____ Data entries
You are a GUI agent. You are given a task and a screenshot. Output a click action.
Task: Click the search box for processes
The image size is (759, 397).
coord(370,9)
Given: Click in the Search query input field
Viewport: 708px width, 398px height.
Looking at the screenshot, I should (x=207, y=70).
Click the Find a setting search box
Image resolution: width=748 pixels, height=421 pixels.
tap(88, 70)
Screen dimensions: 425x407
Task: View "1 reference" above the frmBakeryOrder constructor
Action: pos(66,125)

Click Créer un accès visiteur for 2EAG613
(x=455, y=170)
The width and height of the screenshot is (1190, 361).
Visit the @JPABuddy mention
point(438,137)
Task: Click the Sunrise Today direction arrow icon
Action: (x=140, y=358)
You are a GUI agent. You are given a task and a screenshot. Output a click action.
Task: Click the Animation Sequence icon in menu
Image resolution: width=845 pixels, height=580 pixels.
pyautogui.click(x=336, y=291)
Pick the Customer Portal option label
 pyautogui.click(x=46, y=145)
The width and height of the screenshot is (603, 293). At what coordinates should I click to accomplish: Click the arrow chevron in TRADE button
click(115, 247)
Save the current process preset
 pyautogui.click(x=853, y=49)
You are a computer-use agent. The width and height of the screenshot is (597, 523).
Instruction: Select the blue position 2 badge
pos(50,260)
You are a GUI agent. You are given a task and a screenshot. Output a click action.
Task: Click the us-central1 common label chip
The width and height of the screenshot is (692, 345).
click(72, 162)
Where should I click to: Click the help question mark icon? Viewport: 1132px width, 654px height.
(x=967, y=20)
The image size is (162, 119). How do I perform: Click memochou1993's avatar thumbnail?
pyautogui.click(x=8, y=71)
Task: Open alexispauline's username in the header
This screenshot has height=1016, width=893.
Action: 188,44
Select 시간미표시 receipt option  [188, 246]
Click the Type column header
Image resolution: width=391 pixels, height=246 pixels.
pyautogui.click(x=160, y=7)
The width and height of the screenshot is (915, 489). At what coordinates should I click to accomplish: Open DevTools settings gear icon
________
_Work to be completed_
Reproduce the lines of the material verbatim, beginning with the line containing "The width and height of the screenshot is (603, 293)." and continuing through the line containing "pyautogui.click(x=853, y=49)".

_Expected output_
The width and height of the screenshot is (603, 293). At what coordinates should I click to accomplish: Click the arrow chevron in TRADE button
click(115, 247)
Save the current process preset
 pyautogui.click(x=853, y=49)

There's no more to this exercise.